Frist endet: Verlag bleibt bei seiner Klagsdrohung

Österreich
25.01.2010 21:40
Der Streit um die Bundeshymne wird wohl zu einem Fall für das Gericht. Der Sessler-Verlag droht weiter mit Unterlassungsklage gegen eine neue Version - und das, obwohl sich eine Erbin von rechtlichen Schritten distanziert hat. "Wir sind verpflichtet, Verträge zu erfüllen", berief sich Verlagsgeschäftsführer Ulrich N. Schulenburg auf seine Pflicht, die Autorenrechte zu wahren. Sollte keine Erklärung des Unterrichtsministeriums wegen dessen PR-Kampagne einlangen, werde geklagt, meinte er.

Der Spot des Unterrichtsministeriums hatte mit einer geänderten Version der Bundeshymne für Wirbel gesorgt: Sängerin Christina Stürmer lässt darin nicht nur die "großen Söhne", sondern auch die "Töchter" hochleben. Der Sessler-Verlag verlangte daraufhin eine Unterlassungserklärung, Tage später distanzierte sich Koschka Hetzer-Molden, die Erbin nach der Textdichterin Paula von Preradovic, von den Drohungen. "Sie hat wahrscheinlich den Vertrag vergessen", so Schulenburg. Der Verlag sei verpflichtet, Autorenrechte zu schützen.

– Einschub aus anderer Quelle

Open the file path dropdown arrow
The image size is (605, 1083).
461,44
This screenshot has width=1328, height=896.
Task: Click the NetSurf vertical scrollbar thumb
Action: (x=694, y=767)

Verlag sieht drei Vergehen
Konkret ortet Schulenburg drei Vergehen bei der Hymnen-Version Stürmers: Neben der vorgeworfenen Textverfälschung sieht man dort auch nicht bezahlte Werbung mit literarischen Zitaten sowie eine Verfälschung der Musik durch dir Rock-Interpretation (der Verlag besitzt auch die Rechte über das Notenmaterial der Chor- bzw. Orchesterbearbeitung). Schulenburg hofft aber noch auf Einsicht im Unterrichtsministerium: "Wenn es ein Entgegenkommen der Gegenseite gibt, kann man sich zusammensetzen."